Introduction

Resting-state fMRI is one of the most widely used methods in neuroscience, psychology and psychiatry research. However, one of the challenges of resting-state fMRI is the artifact removal as BOLD signal represents just 1–3% of the variability in the fMRI timeseries (Bianciardi et al., 2009; Biswal et al., 1995). A variety of methods exist for single-echo fMRI acquisitions, including regression of motion parameters, white matter and cerebrospinal fluid signals, as well as several methods based on independent component analysis (ICA) of single-subject resting-state fMRI data.
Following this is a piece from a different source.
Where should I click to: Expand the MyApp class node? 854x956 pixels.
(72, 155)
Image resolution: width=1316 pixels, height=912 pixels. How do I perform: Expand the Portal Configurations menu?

ICA-based methods, including i) semi-automated FMRIB’s ICA-based X-noiseifier (FIX) (Salimi-Khorshidi et al., 2014) ii) fully-automated ICA-based Automatic Removal Of Motion Artifacts (ICA-AROMA) (Pruim et al., 2015) and iii) hand classification (Griffanti et al., 2017) distinguish noise from signal with a high degree of accuracy (Dipasquale et al., 2017). In particular, ICA-FIX was able to preserve signal, while removing a substantial proportion of noise thus improving data quality. However, ICA-FIX can be challenging to set up and integrate into workflows. FIX requires a working installation of FSL, MATLAB, and R and further requires training the classifier on manually labelled data. While hand classification follows rules proposed in (Bijsterbosch et al., 2017; Griffanti et al., 2017) and returns high-quality data, it is not viable for larger datasets. Following hand classification guidelines, we propose a simple Alternative Labeling Tool (ALT) that provides a user-friendly alternative to FIX or AROMA. ALT uses two features: i) the proportion of any given independent component that falls into a gray matter mask and ii) the component's distribution of the power spectrum. Here, we use an ageing dataset (OASIS-3) (LaMontagne, 2019), to test whether this denoising approach with some simple parameter optimization reduces motion artifact compared with AROMA, FIX, and spike regression, common approaches to data denoising (Ciric et al., 2017). We also tested whether ALT classification accuracy was consistent with the gold-standard hand classification approach. We expected ALT to improve data quality which was assessed using four metrics based on functional connectivity (FC) estimates, including motion-FC relationships and their distance dependence, network identifiability and loss of degrees of freedom.

Methods

Installation requirements

ALT requires a single-subject Melodic (or ICA-feat) output from FSL that includes registration files, spatial maps and power spectra for each independent component for each subject. ALT requires a working installation of FSL and either Octave (free and open source) or Matlab (commercial license), with no additional toolboxes needed (Table 1). A gray matter mask is provided based on the Harvard–Oxford cortical and subcortical atlas but alternative masks (in MNI152 space) can be supplied by the end user.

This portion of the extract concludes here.